February 14, 2019

Justiça?



Não há justiça hoje para quem está submetido às condições encontradas nos presídios brasileiros, segundo o que definiu o STF

João Bernardo Kappen

É preocupante, embora sintomático, que o Ministério da Justiça não tenha qualquer projeto de implementação de medidas que tenham por objetivo diminuir as injustiças no país. Nos presídios, por exemplo, onde diariamente milhares de presos têm seus direitos básicos violados, a começar pela superlotação. O Supremo Tribunal Federal recentemente declarou que há nos presídios brasileiros um estado de coisas inconstitucional, no sentido de que a situação que lá se encontra viola direitos e garantias individuais estabelecidos pela Constituição. Não há justiça hoje para quem está submetido às condições encontradas nos presídios brasileiros, segundo o que definiu o STF. 


E qual é a proposta do Ministério da Justiça para acabar com a falta de justiça dentro dos presídios, nos termos do que definiu o Supremo Tribunal? Ao que tudo indica, prender mais gente e mantê-las mais tempo presas. Nesse estado de coisas inconstitucional.

Na contramão do mundo, aliás. Dos quatro países com as maiores populações carcerárias, o Brasil é o único que vem aumentando seu número de presos e o que proporcionalmente mais prendeu gente nos últimos 20 anos. Apesar do discurso recorrente de impunidade, nenhum país do mundo prendeu tanto como o Brasil vem prendendo ultimamente. O Congresso dos Estados Unidos, o país com a maior população carcerária do mundo, aprovou recentemente com o apoio de Donald Trump e dos partidos Republicano e Democrata uma lei para desencarcerar os presos federais. Vão soltar os presos que legalmente não precisam estar presos e passar a prender menos. China e Rússia caminham no mesmo sentido.

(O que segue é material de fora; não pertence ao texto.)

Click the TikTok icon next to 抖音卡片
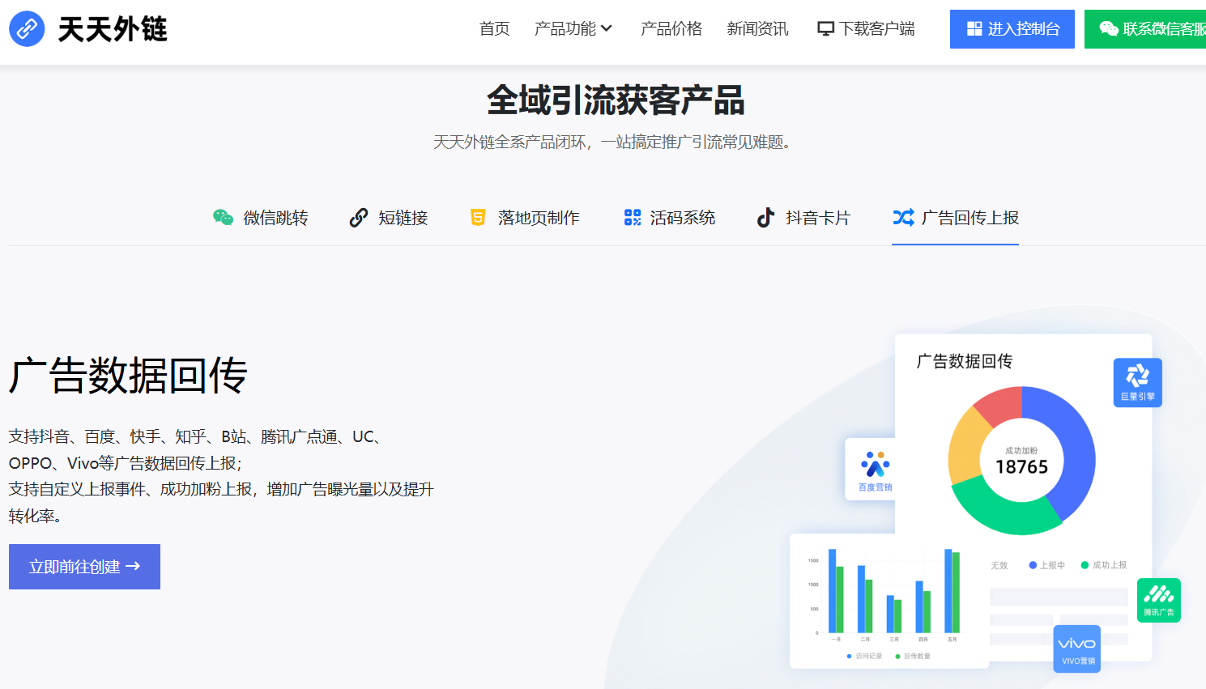 point(765,218)
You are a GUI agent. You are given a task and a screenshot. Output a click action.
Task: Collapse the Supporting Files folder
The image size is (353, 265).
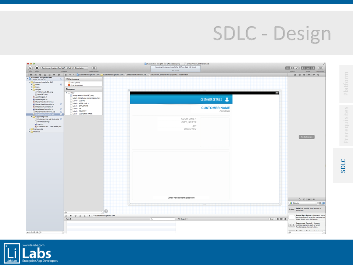coord(32,117)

Por aqui, o que estamos vendo ser implementado no Ministério da Justiça é o sintoma que revela a ideia que se tem do que seja justiça e do papel de cada um no sistema criminal. Nesse sentido, em estados democráticos de direito as atribuições de cada um dos atores da Justiça são bem definidas. No Brasil da Constituição de 1988, a polícia investiga, o Ministério Público fiscaliza a investigação, formula acusações, e os juízes julgam os casos que lhe são apresentados, garantindo aos acusados que o Estado não vai violar seus direitos fundamentais. Esse é o desenho constitucional atual do nosso sistema de Justiça criminal. E há uma razão para isso. Historicamente, o Ministério Público surge justamente para tirar das mãos dos juízes uma função que antes eles exerciam, a de promoção de investigações e acusações — o que lhes tornava absolutamente parciais diante da necessidade de julgar os indivíduos que haviam investigado e acusado. Assim, hoje, já não é papel do juiz combater o crime.

Há, no entanto, ainda, quem advogue abertamente no Brasil a ideia de que os juízes são sim combatentes do crime. Talvez isso explique o discurso monotemático do novo ministro da Justiça de combate ao crime. Como se justiça fosse sinônimo de prisão.

A ideia de justiça passa pelo entendimento de que políticas de prevenção do crime e de desencarceramento têm muito mais efeito sobre a criminalidade e a redução da violência urbana do que políticas de repressão e de encarceramento em massa. Até Trump e o Partido Republicano entenderam isso.

Com efeito, um dos significados de ministério, segundo o dicionário, é trabalho. Ou seja, quem vai trabalhar pela justiça precisa entender que onde direitos e garantias são violados não há justiça, que promover justiça não se resume a combater o crime, que cada um dos atores do sistema de Justiça criminal no Brasil tem um papel histórica e constitucionalmente bem definido, e que o mundo já entendeu que o encarceramento em massa não vai resolver os problemas da criminalidade.